EXERCISE REQUIREMENTS:
In the listing below, switch "Validation" to "Review" and leave everything else unchanged. Start at the beginning of the listing and stop after the line containing "click(135, 431)", and give back only those lines.

GIVEN DATA:
+++
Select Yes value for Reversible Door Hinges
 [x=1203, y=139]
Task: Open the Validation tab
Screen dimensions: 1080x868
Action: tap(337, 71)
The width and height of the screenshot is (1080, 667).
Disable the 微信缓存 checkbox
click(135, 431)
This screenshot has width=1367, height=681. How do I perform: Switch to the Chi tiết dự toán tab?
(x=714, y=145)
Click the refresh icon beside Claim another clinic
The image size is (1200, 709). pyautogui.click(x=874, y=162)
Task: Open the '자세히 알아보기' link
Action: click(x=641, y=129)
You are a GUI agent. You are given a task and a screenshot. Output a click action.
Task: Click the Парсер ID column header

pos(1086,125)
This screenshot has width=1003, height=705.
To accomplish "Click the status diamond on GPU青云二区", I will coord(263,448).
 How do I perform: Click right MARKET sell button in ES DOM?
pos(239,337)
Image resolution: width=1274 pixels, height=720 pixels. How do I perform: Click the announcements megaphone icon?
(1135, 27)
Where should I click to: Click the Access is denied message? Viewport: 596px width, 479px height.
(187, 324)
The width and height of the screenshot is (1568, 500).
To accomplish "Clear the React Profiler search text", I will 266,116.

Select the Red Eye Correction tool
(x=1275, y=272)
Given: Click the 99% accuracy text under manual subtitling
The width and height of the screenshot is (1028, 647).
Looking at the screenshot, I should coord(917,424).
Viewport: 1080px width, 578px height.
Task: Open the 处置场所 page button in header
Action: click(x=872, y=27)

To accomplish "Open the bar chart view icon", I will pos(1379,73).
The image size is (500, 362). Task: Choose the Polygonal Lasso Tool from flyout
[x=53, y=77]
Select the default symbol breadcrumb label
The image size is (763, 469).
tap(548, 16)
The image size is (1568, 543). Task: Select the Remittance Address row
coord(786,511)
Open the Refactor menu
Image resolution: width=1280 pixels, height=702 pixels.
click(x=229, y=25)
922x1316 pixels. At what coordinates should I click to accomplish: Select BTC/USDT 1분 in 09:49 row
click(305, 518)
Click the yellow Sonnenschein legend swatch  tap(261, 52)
+++
EXERCISE OUTPUT:
Select Yes value for Reversible Door Hinges
 [x=1203, y=139]
Task: Open the Review tab
Screen dimensions: 1080x868
Action: tap(337, 71)
The width and height of the screenshot is (1080, 667).
Disable the 微信缓存 checkbox
click(135, 431)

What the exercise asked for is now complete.